Merci à l’association Jets d’encre ! »
Camille raconte son expérience du festival et exprime sa colère face à la liquidation
« J’ai adoré chaque instant passé au festival Expresso, ce moment unique de création et de liberté. Cette expérience m’a formée, m’a révélée, m’a permis de rencontrer des personnes qui ont compté dans ma vie. C’était bien plus qu’une simple association. »
Aujourd’hui, tout cela est menacé. Une liquidation judiciaire causée par une dette impayée à un prestataire de photocopies, a mis fin à l’aventure
La liquidation judiciaire d’une association, c’est sa disparition officielle : ses comptes sont alors fermés, ses biens vendus et ses activités arrêtées. Cela peut être comparé à une mort administrative.

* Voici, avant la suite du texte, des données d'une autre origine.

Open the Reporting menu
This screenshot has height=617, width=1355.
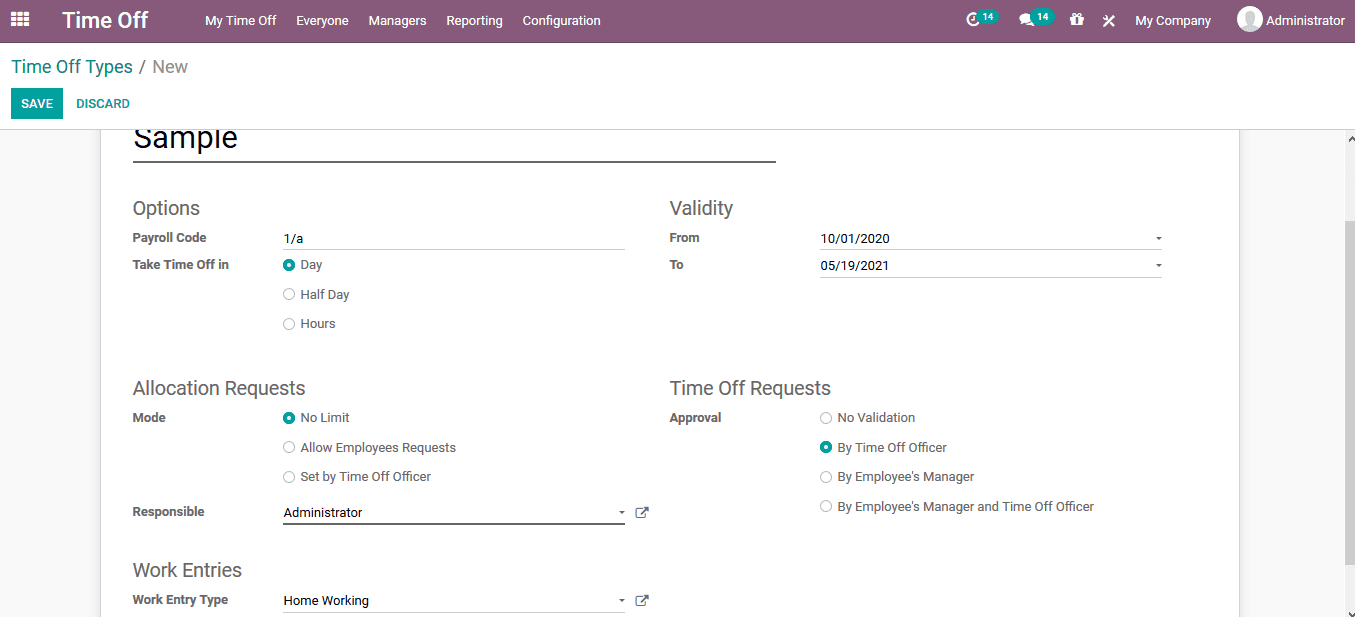click(474, 20)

La cause officielle donnée par Jets d’encre à travers ses communiqués de presse, est d’abord une dette de photocopieur. Comme l’explique Emily Moalic, présidente de Jets d’encre de décembre 2024 à sa liquidation judiciaire, « cette dette a été contractée il y a des années par des membres du Conseil d’administration de Jets d’encre qui n’étaient plus dans le CA depuis très longtemps. Ces derniers n’avaient pas réalisé que l’entreprise de copieurs était en fait une arnaque. Les membres du CA actuel ont donc hérité d’une situation qui n’est pas de leur fait. »
Ensuite, il ne faut pas oublier que la liquidation judiciaire a également été causée par un contexte associatif particulièrement défavorable. Ainsi, Jets d’encre a vu, au fur et à mesure des années, ses subventions publiques dramatiquement baisser jusqu’à ce que la réalisation de projets tels que le Festival Expresso devienne impossible.
Aujourd’hui, face à ces raisons, Camille ne cache pas un sentiment d’abandon et de trahison car il est difficile d’accepter que « de nombreux jeunes aient donné de leur temps, leur passion, leur énergie, pour faire vivre cette association et que ces efforts soient tout à coup gâchés. » Et d’ajouter furieuse: “Aujourd’hui, je suis remontée contre ceux qui ne se battent pas, contre ceux qui baissent les bras alors qu’ils devraient porter l’espoir.”
Toutefois, ces reproches ne peuvent être adressés aux derniers membres du bureau de l’association tant ils étaient attachés à leur association et tant ils se sont battus pendant des mois pour qu’elle survive. Comme le raconte sa présidente, « nous avons cherché des financements, dû gérer des crises, organisé des évènements malgré les difficultés, jusqu’à ce que ça devienne impossible. » La liquidation de l’association a donc représenté pour eux un véritable désastre, vécu comme un échec aussi bien au plan individuel que collectif.
Dans un contexte où les extrêmes prennent de l’ampleur et où les libertés fondamentales sont constamment menacées, nous avons pourtant plus que jamais besoin d’espace d’expression libre. Jets d’encre en était un, d’autant plus précieux qu’il était organisé par des jeunes et s’adressait à la jeunesse. Espérons-le voir renaître au plus vite et proposer un nouveau festival Expresso.